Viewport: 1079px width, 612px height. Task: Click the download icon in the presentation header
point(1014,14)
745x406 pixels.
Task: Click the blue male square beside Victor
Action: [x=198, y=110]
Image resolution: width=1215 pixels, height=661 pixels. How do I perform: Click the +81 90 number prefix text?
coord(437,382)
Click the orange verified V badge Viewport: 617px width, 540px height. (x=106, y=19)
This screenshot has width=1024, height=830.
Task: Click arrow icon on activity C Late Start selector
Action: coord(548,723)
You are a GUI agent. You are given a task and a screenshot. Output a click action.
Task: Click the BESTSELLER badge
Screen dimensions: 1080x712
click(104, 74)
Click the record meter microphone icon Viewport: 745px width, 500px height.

- - -

Exercise goal: Would you print each line of the material exactly?

Task response:
Viewport: 1079px width, 612px height. Task: Click the download icon in the presentation header
point(1014,14)
745x406 pixels.
Task: Click the blue male square beside Victor
Action: [x=198, y=110]
Image resolution: width=1215 pixels, height=661 pixels. How do I perform: Click the +81 90 number prefix text?
coord(437,382)
Click the orange verified V badge Viewport: 617px width, 540px height. (x=106, y=19)
This screenshot has width=1024, height=830.
Task: Click arrow icon on activity C Late Start selector
Action: coord(548,723)
You are a GUI agent. You are given a task and a screenshot. Output a click action.
Task: Click the BESTSELLER badge
Screen dimensions: 1080x712
click(104, 74)
Click the record meter microphone icon Viewport: 745px width, 500px height.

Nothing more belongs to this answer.